Vocalement et scéniquement, l’Egisthe de Frank van Haken est tout à fait dans la ligne de ce que l’on souhaite, caractérisé sans excès, loin de l’ivrogne trop souvent caricaturé, et qui ma foi meurt, disons comme il faut, comme une marionnette de puppi dans un décor napolitain arrivant avec à propos en vue des spectateurs.
Mathias Goerne est Oreste. Sobriété dans la présence et le costume, efficacité dans le chant, quel phrasé ! c’est Oreste : point. Humanité et noblesse, c’est tout ce qu’on demande. Sa présence sur scène signe le moment de tendresse, le seul, voulu par le librettiste et le compositeur. Quelques phrases, hélas trop peu, et l’homme part accomplir son devoir, celui tout de même d’assassiner sa mère, d’abord et le beau-père ensuite. Normal qu’il n’y aille pas en courant.

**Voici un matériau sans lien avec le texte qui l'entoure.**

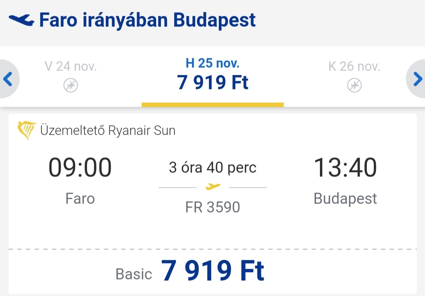Select the K 26 nov. date tab
The image size is (425, 296).
point(354,77)
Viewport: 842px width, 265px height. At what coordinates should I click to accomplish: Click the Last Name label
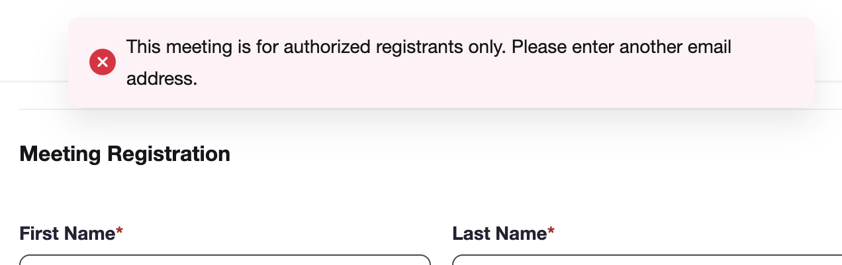[x=504, y=233]
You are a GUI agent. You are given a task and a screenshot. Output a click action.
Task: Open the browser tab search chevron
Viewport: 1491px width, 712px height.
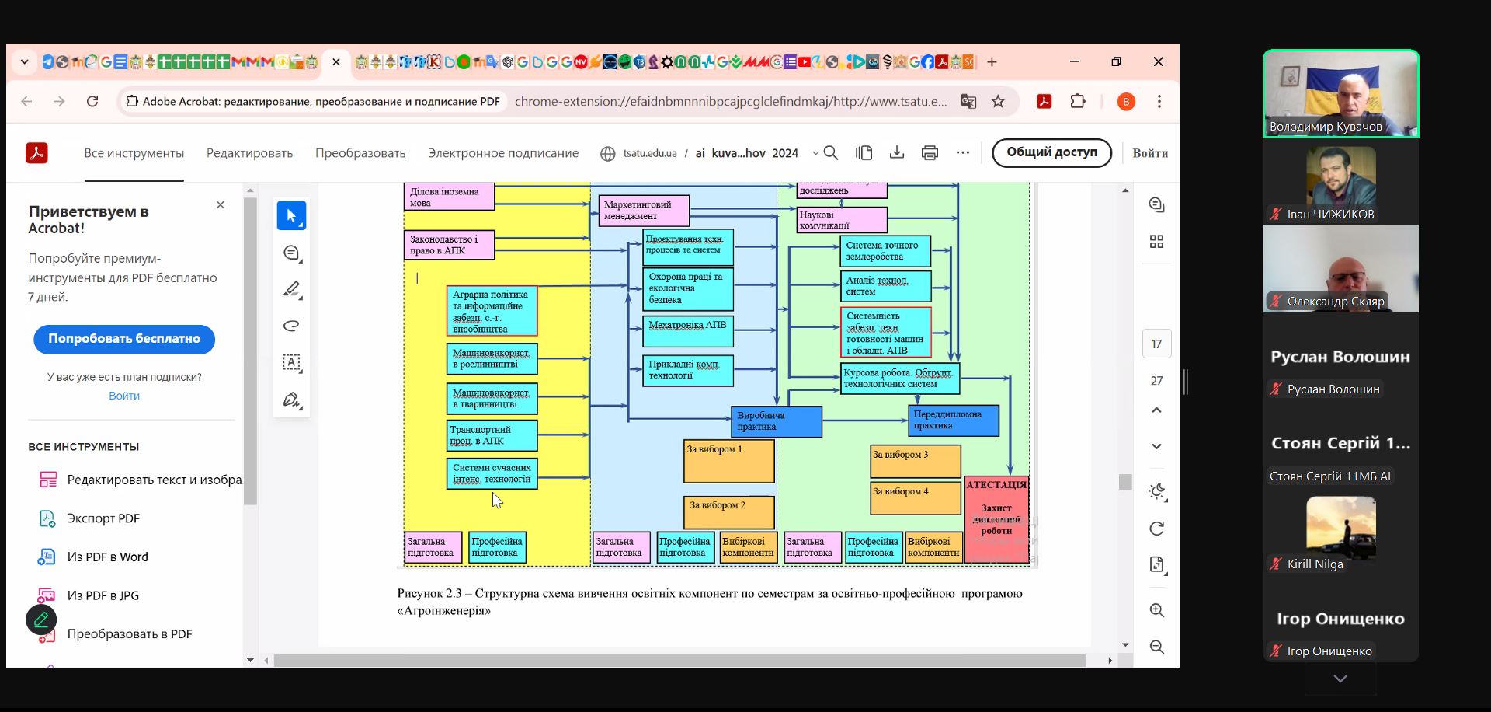(25, 62)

En tant que metteur en scène de la production, Michel Fau a dû relever un premier défi, celui de pouvoir disposer d’un maximum de musiciens qu’exige la partition. Mais où les caser ? L’idée germe alors, chose inédite, de faire monter l’effectif sur le plateau de scène et de situer l’action en obstruant la fosse. Le pari est pris : banco ! Ce point précisé, qui n’est pas des moindres, la mise en scène par la suite n’a rien de révolutionnaire et, oserais-je le dire, c’est tant mieux et on l’en remercie. On est bien à Mycènes, il y a des siècles. Elle sert l’œuvre symbiotique de Strauss et d’Hofmannsthal permettant musique, chant et théâtre. La puissante concentration de l’œuvre est au rendez-vous. Comme décor finalement unique, des débris de statue gigantesque vraisemblablement d’Agamemmnon, autant de morceaux de mémoire qu’Electre veut conserver et qui vont lui servir d’ancrage jusqu’à la scène finale. Hofmannsthal préconisait de bannir « toutes ces banalités antiquisantes qui sont plus propres à refroidir le spectateur qu’à agir sur lui de manière suggestive » ; vœu respecté donc. Le regard ne pollue pas l’écoute, et on s’en félicite. Mais la statue n’est pas un simple objet. Elle est en bois, taillé par Phil Meyer et dégage toute sa puissance. Dans sa mise en scène, Michel Fau est aidé par le scénographe Hernán Peñuela, les lumières de Joël Fabing qui peut créer de somptueuses atmosphères grâce aux couleurs et graphismes du rideau de scène de Phil Meyer, peintre et sculpteur. Dans le travail des costumes, de tous les costumes, Christian Lacroix parachève ce goût du beau qui peut se retrouver aussi dans le tragique.
Première scène avant l’apparition de l’héroïne, avec les servantes, parfaitement réglée comme il se doit, tout comme l’interventions du chœur, l’arrivée de Clytemnestre et son départ, tout fonctionne sans heurt avec des effets de lumière sur un décor très coloré. Un rideau qui dissimule l’orchestre à l’effectif, impressionnant quand, à la fin, ce rideau qui s’enroule au sol permet de le découvrir. On comprend mieux alors les moments de flamboyance orchestrale pendant l’exécution de l’ouvrage. Bien sûr, personne ne doit être oublié au moment des saluts jusqu’aux responsables des maquillages, de même qu’on loue la performance de tous : les chanteurs qui ne voient pas le chef, le chef qui ne peut diriger les chanteurs, les musiciens entassés sur l’arrière de la scène, une ouverture sur public toute mesquine, il n’y a guère d’échappatoire !! Et tout çà, pour rendre au mieux ce chef-d’œuvre de l’art opératique : ELEKTRA.